COLUMBUS—State Rep. Janine Boyd (D-Cleveland Heights) today called on Gov. Mike DeWine to use his executive authority to release funds to create a temporary, emergency paid leave program for Ohio workers affected by the ongoing COVID-19 coronavirus outbreak. Boyd's call follows two letters sent this week on behalf of the caucus pushing for benefits to ensure the economic security of Ohio families.
“The United States is one of a few developed nations in the world without a guaranteed paid sick leave law. Without access to paid sick days, many working people are forced to choose between staying home to recover or continue working,” said Rep. Boyd. “I have introduced paid family and medical leave three times over the past three General Assemblies, including House Bill (HB) 91, introduced in 2019, yet it has never been up for a committee or floor vote. In this time of crisis, I’ve also reached out to the DeWine administration with emergency paid leave language. I hope the administration will take swift action to establish emergency paid sick day legislation now, and that my colleagues will finally vote to pass HB 91.”

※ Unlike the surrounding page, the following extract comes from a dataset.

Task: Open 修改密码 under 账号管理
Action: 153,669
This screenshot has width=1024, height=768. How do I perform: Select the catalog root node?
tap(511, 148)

DeWine this week announced nearly a half-dozen confirmed COVID-19 cases in Ohio and moved to shut down K-12 schools, limit access to nursing homes and prison facilities, and ban large, public gatherings of 100 or more people. Numerous businesses and organizations have implemented telecommuting policies, including cabinet-level agencies in Ohio.

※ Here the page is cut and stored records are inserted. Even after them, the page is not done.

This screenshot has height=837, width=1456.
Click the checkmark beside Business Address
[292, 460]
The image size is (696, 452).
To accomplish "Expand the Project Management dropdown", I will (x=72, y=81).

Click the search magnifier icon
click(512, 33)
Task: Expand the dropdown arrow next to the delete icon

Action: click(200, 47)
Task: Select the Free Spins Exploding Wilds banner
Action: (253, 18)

Boyd and House Dems continue to raise concerns, however, about the impact the outbreak is having on lower-income workers, including food and retail workers, nurses and other hourly workers who have to take off work, oftentimes without pay, to care for themselves, a sick loved one, or children out of school following the governor’s announced “extended spring break” for K-12 students.
Dems have urged DeWine to create a temporary sick leave program using his executive powers to use general revenue funding; increase and appropriate funds in the Controlling Board’s Emergency Purposes Fund; tap into the Budget Stabilization Fund, which is near-capacity; or utilize reserve TANF funds that have historically been used for emergencies and unforeseen circumstances.
Illinois implemented a similar plan earlier this week.